Garden Week 2 and Easter Activities

The Garden/Easter

March 18 – 22

Letter Kk:

  • Kk words:
  • Kk writing

Books:

    1. Plant A Kiss by Amy Krouse Rosenthal
    2. The Tiny Seed by Eric Carle
    3. And Then It’s Spring by Julie Fogliano
    4. Wake Up, Spring! By Lisa Campbell Ernst
    5. The Curious Garden by Peter Brown
    6. The Easter Egg by Jan Brett
    7. Hatch by Katie Cox
    8. Happy Easter, Mouse! By Laura Numeroff and Felicia Bond
    9. Where Are Baby’s Easter Eggs? By Karen Katz
    10. Corduroy’s Easter by Don Freeman and Lisa McCue

Songs/Feltboard:

Five Little Bunnies

http://lilcountrykindergarten.blogspot.com/2012/03/five-little-bunnies-subtraction-shared.html

Follow this link and print the song and finger puppets

 

 

 

Little Bunny Foo Foo

Little Bunny Foo Foo,
Hopping thru the forest,
Scooping up the field mice and boppin’ ’em on the head.

# Work to complete:
1. In the garden and Easter activity plan, who is listed as the author of The Tiny Seed?
2. Repeat the garden and Easter activity plan between "Follow this link" and "on the head.", inclusive, swapping "forest" for "meadow".

# Supplied information:
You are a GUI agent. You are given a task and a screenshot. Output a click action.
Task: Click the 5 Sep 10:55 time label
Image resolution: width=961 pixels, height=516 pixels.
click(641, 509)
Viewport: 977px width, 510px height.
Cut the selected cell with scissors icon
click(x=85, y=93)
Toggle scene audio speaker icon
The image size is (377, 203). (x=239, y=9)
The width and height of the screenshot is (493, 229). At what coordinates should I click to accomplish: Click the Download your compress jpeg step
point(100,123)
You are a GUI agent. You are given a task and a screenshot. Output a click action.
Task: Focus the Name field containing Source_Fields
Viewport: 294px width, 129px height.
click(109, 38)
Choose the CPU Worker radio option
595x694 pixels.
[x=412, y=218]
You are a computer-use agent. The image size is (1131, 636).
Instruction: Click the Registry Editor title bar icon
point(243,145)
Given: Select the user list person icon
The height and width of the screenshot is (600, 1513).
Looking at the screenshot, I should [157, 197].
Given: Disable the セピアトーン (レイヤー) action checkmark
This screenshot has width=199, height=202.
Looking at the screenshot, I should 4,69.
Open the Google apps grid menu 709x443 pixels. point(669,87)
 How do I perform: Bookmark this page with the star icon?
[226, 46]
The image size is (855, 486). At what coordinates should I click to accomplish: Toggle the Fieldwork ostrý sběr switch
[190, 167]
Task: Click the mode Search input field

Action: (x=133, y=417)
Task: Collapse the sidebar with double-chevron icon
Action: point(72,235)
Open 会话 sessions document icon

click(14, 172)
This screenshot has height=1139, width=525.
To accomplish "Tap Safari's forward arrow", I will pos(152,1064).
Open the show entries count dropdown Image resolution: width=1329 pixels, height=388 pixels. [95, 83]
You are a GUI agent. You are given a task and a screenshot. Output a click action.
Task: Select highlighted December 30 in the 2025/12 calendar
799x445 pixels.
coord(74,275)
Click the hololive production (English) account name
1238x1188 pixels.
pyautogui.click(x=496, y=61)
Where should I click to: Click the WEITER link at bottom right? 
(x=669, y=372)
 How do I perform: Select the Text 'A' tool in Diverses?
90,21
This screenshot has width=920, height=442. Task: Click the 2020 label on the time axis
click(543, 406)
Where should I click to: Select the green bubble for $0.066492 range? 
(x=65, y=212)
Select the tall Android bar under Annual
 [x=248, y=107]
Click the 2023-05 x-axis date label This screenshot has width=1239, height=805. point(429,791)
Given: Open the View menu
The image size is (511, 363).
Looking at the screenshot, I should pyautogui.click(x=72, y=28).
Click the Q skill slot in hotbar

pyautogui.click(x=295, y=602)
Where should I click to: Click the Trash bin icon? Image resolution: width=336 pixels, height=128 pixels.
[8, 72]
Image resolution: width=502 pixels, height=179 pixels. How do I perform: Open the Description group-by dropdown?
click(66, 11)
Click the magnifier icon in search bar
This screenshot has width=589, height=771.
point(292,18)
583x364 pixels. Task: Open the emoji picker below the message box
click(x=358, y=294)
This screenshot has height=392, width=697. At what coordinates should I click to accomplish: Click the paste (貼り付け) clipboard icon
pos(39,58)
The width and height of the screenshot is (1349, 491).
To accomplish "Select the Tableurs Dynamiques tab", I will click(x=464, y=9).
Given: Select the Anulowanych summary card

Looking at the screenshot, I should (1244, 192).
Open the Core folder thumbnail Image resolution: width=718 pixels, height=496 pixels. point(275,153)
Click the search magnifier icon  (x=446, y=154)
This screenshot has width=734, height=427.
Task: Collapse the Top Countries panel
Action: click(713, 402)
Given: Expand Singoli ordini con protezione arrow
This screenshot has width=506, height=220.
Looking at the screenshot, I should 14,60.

# Answers for the exercise:
1. Eric Carle

2.
Follow this link and print the song and finger puppets

 

 

 

Little Bunny Foo Foo

Little Bunny Foo Foo,
Hopping thru the meadow,
Scooping up the field mice and boppin’ ’em on the head.